Texto em que o autor apresenta e defende suas ideias e opiniões, a partir da interpretação de fatos e dados.
a morte de Moïse não tem relação com a política! Será?

O espetáculo da morte do jovem Moïse Kabagambe exige ao menos um instante de reflexão. Falo de um jovem negro de 24 anos, natural do Congo que veio ao Brasil para fugir do ambiente perigoso e hostil que sua pátria se tornara, mas, todas as qualificações poderiam ser suprimidas. Refiro-me, antes de tudo, a uma pessoa, gente como a gente, pronto para sentir dor, sofrer, implorar pelo direito de continuar vivo.
Essa tragédia possui outros atores, inúmeros coadjuvantes que desejam protagonismo na vida real. São outras pessoas que se sucedem em variadas agressões contra o dominado Moïse. As terríveis imagens das câmeras de segurança sugerem que os brasileiros criaram uma forma criminosa bárbara: o homicídio por adesão, onde todos que quiserem podem agir um pouco e ainda assim permanecer com a "consciência limpa" por não crer que produziram o resultado.
Há ainda os figurantes, pessoas que estavam no palco do crime e que assistiram a tudo inertes, não cogitaram impedir a evolução das agressões, não manifestaram uma palavra de discordância, um olhar contestador, alguns, naturalizando seu papel, compraram uma bebida, pagaram a conta, pediram um petisco.

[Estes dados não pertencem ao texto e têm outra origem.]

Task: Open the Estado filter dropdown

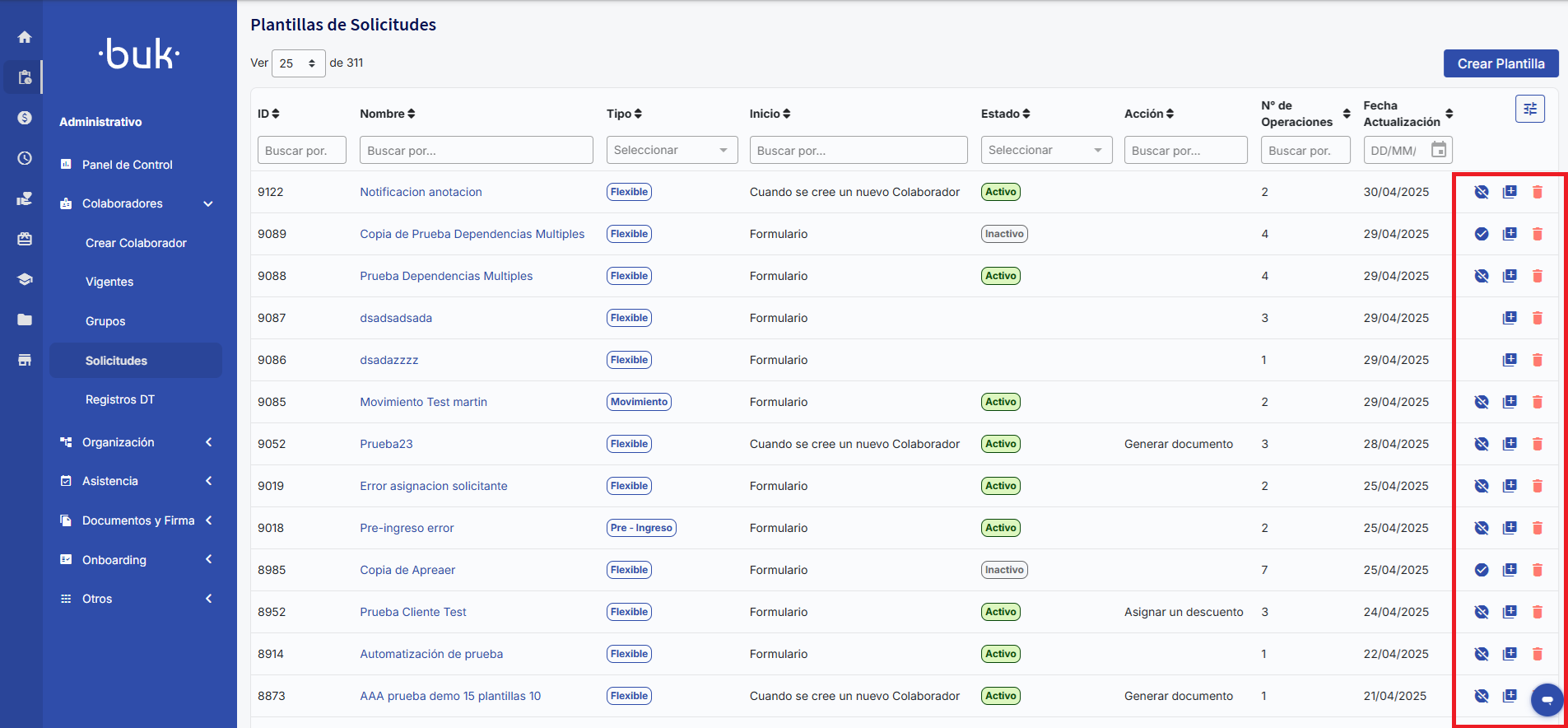Action: click(1045, 150)
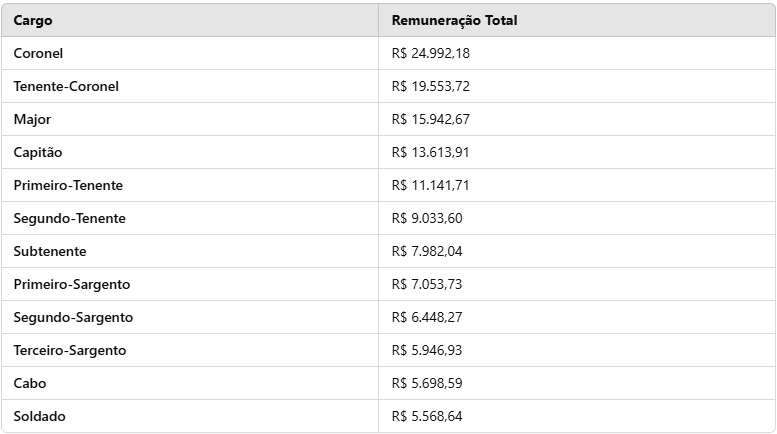The height and width of the screenshot is (434, 777).
Task: Select the Capitão row label
Action: point(38,152)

Pronta a obra, cabe a cada um de nós, o público, analisar o resultado criticamente e estabelecer um juízo de valor sobre o conteúdo dos vídeos. Refleti sobre o desempenho de cada um dos atores e tenho algumas conclusões a compartilhar.
Vendo os agressores, lembrei imediatamente de Hannah Arendt que, verificando o comportamento dos nazistas, desenvolveu o conceito da banalidade do mal. A filósofa constatou que muitos membros do partido realizavam as ações mais cruéis como parte do trabalho, eram capazes de matar dezenas de pessoas durante o dia, mas a noite, agiam como pais devotados. A maldade não é tão sofisticada, pode emergir de qualquer lugar e qualquer momento.
O Brasil moderno elevou este conceito a outro patamar, a maldade passa uma possibilidade, uma habilidade que pode ser utilizada a qualquer momento e logo em seguida a vida continua em seu ritmo como se nada houvesse ocorrido. Não duvido que os agressores de Moïse possam ter jantado tranquilamente com suas famílias naquela noite.
A plateia inerte me fez recordar as lições de Zygmunt Bauman e suas explicações sobre o comportamento das pessoas na modernidade líquida, o excesso de individualismo, a indiferença com os problemas alheios, a insensibilidade com a dor e sofrimento que os outros possam estar sentindo.
Por fim, Moïse personifica a necropolítica de Achille Mbembe, a ideia de como o comportamento do Estado e de seus representantes pode estimular a morte na sociedade, especialmente, a eliminação de todos aqueles que são vistos como indesejáveis. Estamos há algum tempo imersos nessa realidade, somos diária e continuamente alimentados por eficazes pílulas de ódio.
É preocupante perceber que nesse teatro do absurdo, todos os papéis são intercambiáveis, a qualquer momento a plateia pode ser conduzida ao centro do palco, estando apta a desempenhar qualquer dos papeis disponíveis, inclusive, matar e morrer.
Então, como podemos nos afastar disso? A política, que muitos orgulham-se em desprezar, é o espaço mais eficiente para a construção de uma sociedade minimamente civilizada em que se respeitam os direitos humanos em todos os sentidos.
Falo do direito de Moïse viver, do direito de os agressores e suas famílias possuírem emprego, saúde e condições dignas de vida, do direito de a plateia inerte possuir segurança, do direito de o dono do quiosque prosperar. Afinal, o respeito a esses direitos e outros mais é que faz com que uma sociedade possa ser chamada de civilizada e aumentar a chance de não precisarmos voltar a avaliar este tipo de espetáculo macabro.